- **Brano selezionato**
'''

Erzberg 2012 (Austria)
L’amico, lo sbadato e lo sfigato.
L’amico, lo sbadato e lo sfigato.
Quando andavo a
scuola e il prof. mi leggeva l’inferno di Dante, lo avevo immaginato come un
grande imbuto. Una serie di cerchi che degradavano verso il fondo sempre più
stretto ed ora ecco che, quell’immagine, mi appare dinnanzi … è la cava di
ferro di Erzberg in Austria, scenario unico
al mondo per una durissima gara di enduro.
E’ uno spettacolo unico che mi si è aperto agli occhi quando, dopo aver sostato la notte sul camper, fuori dalla cava, sono entrato, insieme ad una lunga fila di mezzi di ogni genere: caravan, camion, furgoni, fuori strada ed altro ancora, tutti adibiti a trasporto moto da cross enduro con rider (piloti) a bordo. La notte era stata un susseguirsi di pioggia e di conversazioni telefoniche con gli amici che erano arrivati entro le 22, l’ora stabilita per accedere alla “collina” ed accamparsi per i quattro giorni del rodeo. Alle sette in punto, non un minuto di meno, la guardia, posta sull’incrocio che dava alla cava, ha iniziato a far transitare i mezzi. Il fango rosso scendeva con l’acqua dalla ripida strada sterrata che dava accesso alla collina. Tutti hanno fretta di raggiungere il loro posto per piazzarsi e sostare. Il nostro era stato recintato dai tre amici che erano entrati il giorno prima. Una decina di manovre per trovare il posto giusto: quattro camper, due di fronte ad altri due e tutti e quattro ad una distanza ravvicinata dai cessi. I cessi ogni quattro ore venivano svuotati da apposita cisterna mobile e l’odore, non certo buono, ti restava nell’aria per una decina di minuti.
Il giovedì si passa alla punzonatura delle moto, all’assegnazione dei numeri di gara e del transponder. Venerdì mattino di buon ora tutti svegli, si fa colazione e ci si appresta alla vestizione dei piloti, poi tutti giù a prendere il via al cancello di partenza: ne parte uno ogni 10 secondi.

'''

- **Dati forniti**
'''

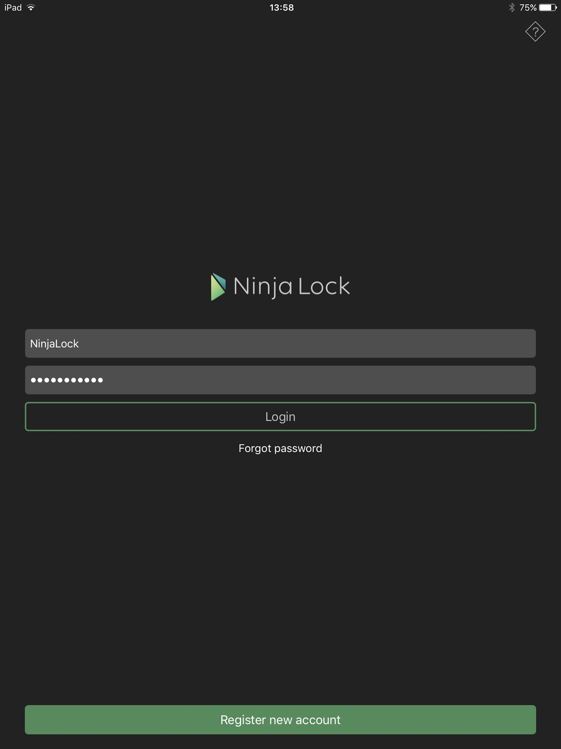Image resolution: width=561 pixels, height=749 pixels.
Task: Place cursor after the password dots
Action: coord(104,380)
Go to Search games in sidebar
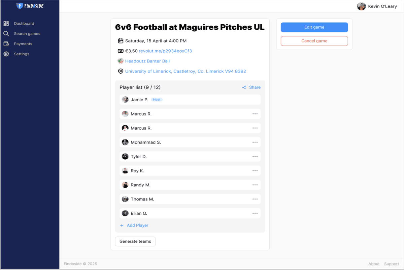Viewport: 404px width, 270px height. tap(27, 34)
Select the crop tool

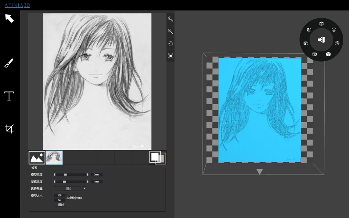click(x=9, y=128)
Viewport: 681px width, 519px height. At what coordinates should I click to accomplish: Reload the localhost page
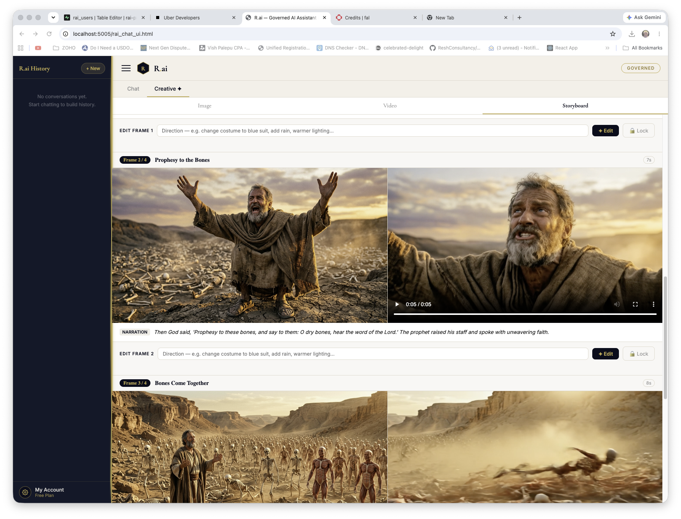click(49, 34)
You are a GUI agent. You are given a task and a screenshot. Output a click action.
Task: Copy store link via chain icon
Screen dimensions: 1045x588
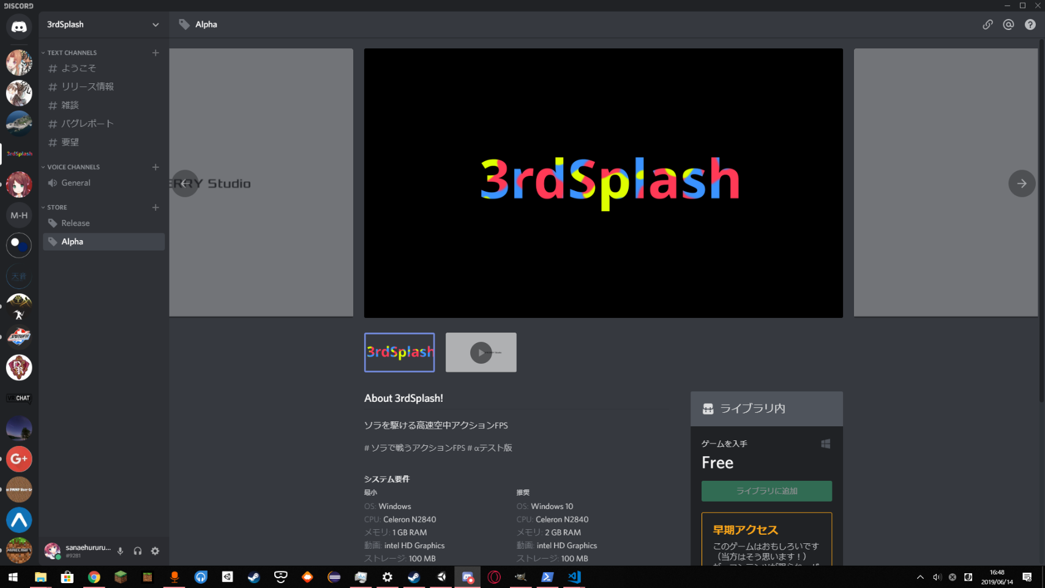(987, 25)
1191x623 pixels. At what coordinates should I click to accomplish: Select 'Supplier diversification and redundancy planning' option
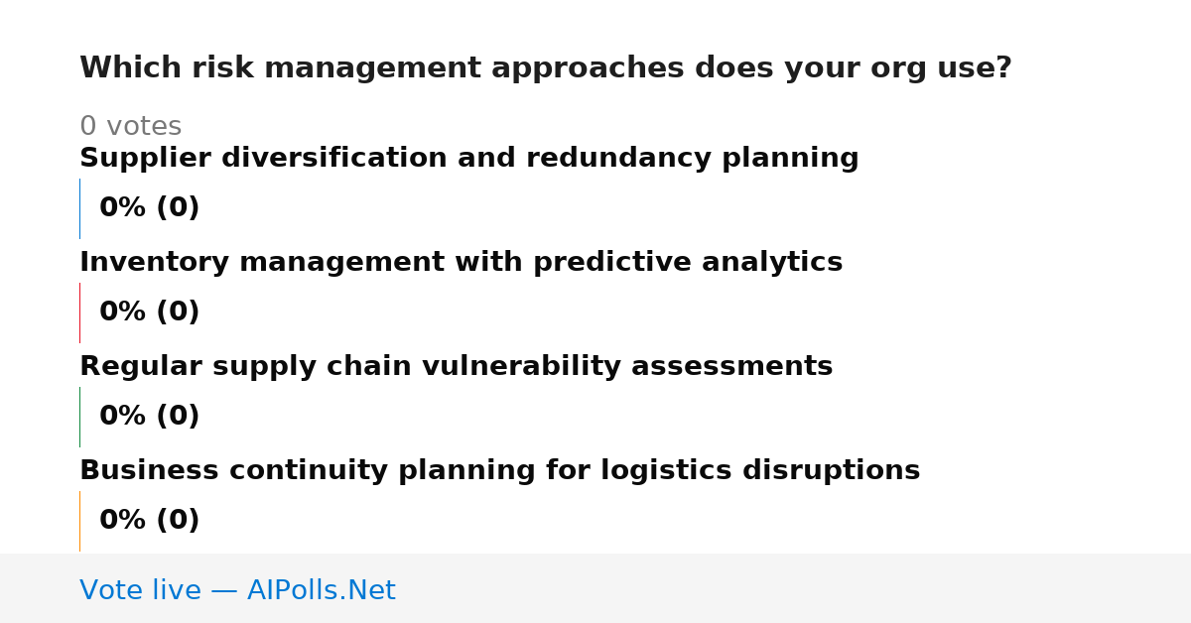pos(468,159)
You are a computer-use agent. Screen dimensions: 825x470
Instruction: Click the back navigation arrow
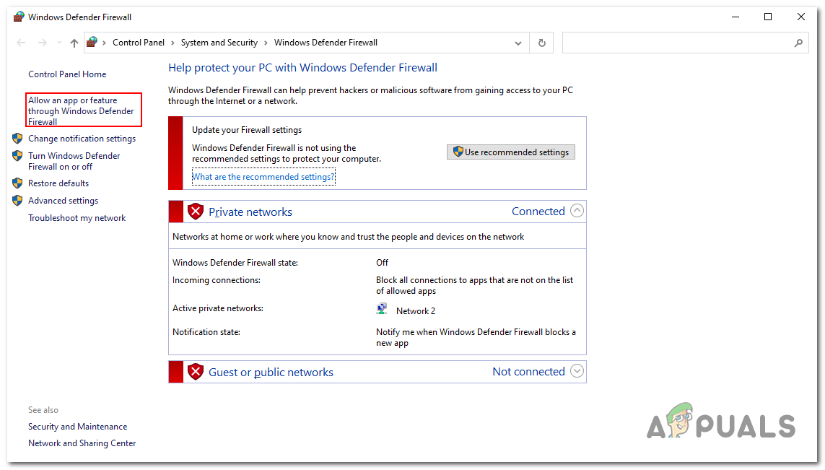coord(20,43)
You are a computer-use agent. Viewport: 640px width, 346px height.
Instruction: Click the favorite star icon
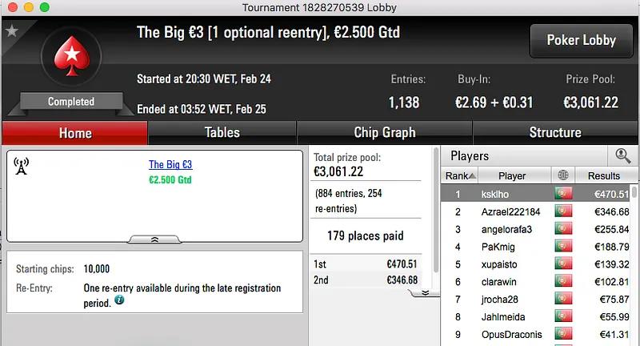[12, 30]
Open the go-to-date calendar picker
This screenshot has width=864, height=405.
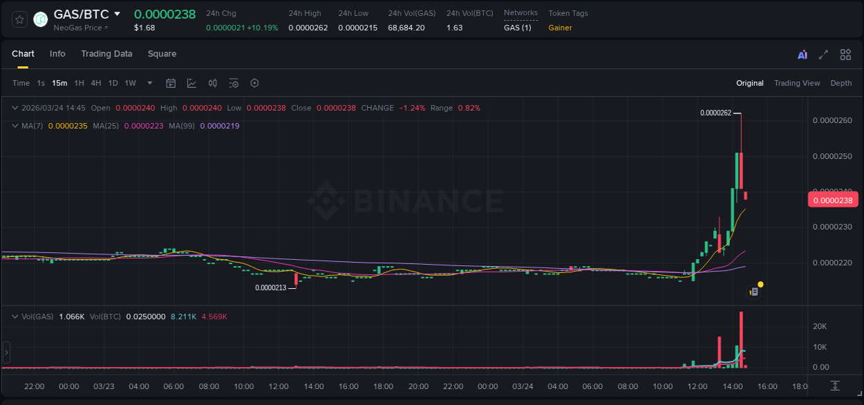point(171,83)
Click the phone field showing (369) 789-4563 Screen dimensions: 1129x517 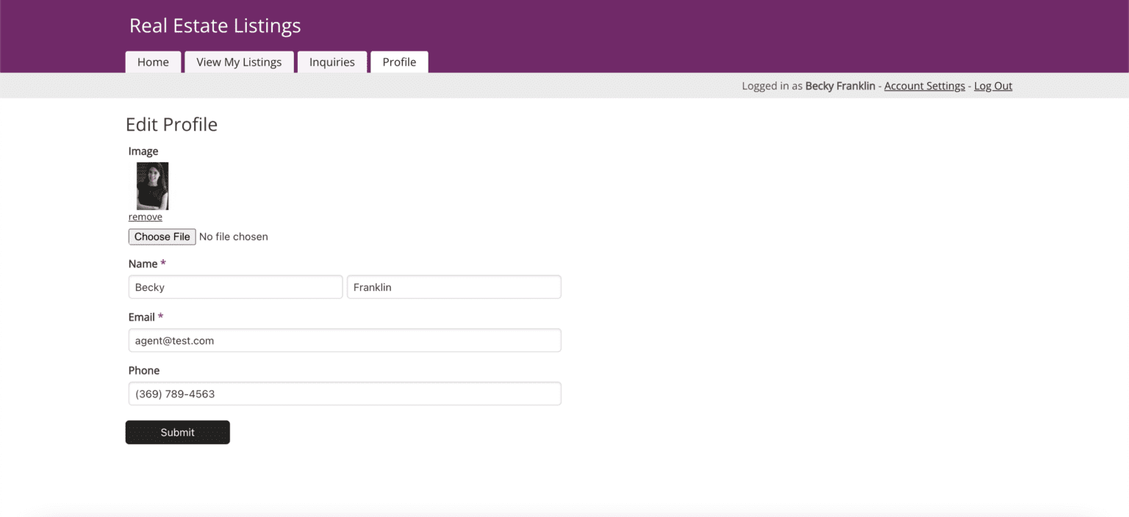pos(344,394)
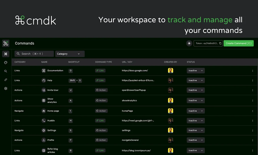Select the command (⌘) icon in the sidebar
Image resolution: width=258 pixels, height=155 pixels.
6,54
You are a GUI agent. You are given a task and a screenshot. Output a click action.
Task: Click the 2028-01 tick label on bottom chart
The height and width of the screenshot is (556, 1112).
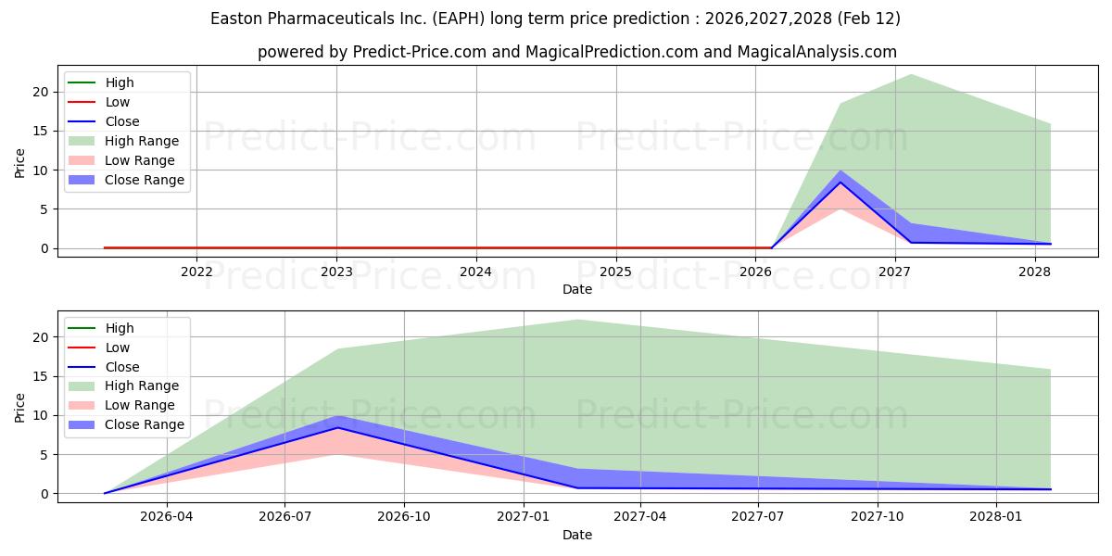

'''

- **Elenco dei compiti**
1. Elenchi i tipi di mezzi che, secondo il brano sulla gara di Erzberg, componevano la lunga fila entrata nella cava.
2. Prosegua il brano sulla gara di Erzberg a partire dall'ultima frase riportata.

- **Le risposte**
1. Caravan, camion, furgoni, fuori strada.

2.
La giornata è calda, le nuvole hanno lasciato il posto ad un sole caldissimo. Ci mettiamo ai bordi della pista con macchine fotografiche. La gara inizia e insieme alle moto arriva la polvere di terra rossa che un lieve venticello spinge sopra di noi ed entra nelle nostre narici, la polvere si accumula sulle facce e dopo pochi minuti sembriamo come truccati con il mascara. Dentro le narici si formano dei sassi che, dita esperte, di tanto in tanto entrano a liberarle… Quando il vento cambia e spinge oltre la polvere arriva l’odore delle pisciate fuori dal bagno che un po’ tutti fanno. IL paddock è un campo multinazionale, tutti intenti agli ultimi dettagli per la messa a punto delle moto. Tutte le nazioni d’Europa sono rappresentate, si leggono sui numeri di gara nomi stranieri e nazioni anche d’oltre oceano. Ogn’uno si è ritagliato un piccolo spazio vitale. Siamo prigionieri dei mezzi del vicino come nel gioco dello shangai, non ci si può muovere se qualcuno non ti dà spazio. La sera è tutto un brulicare di fuochi accesi per la carne alla griglia.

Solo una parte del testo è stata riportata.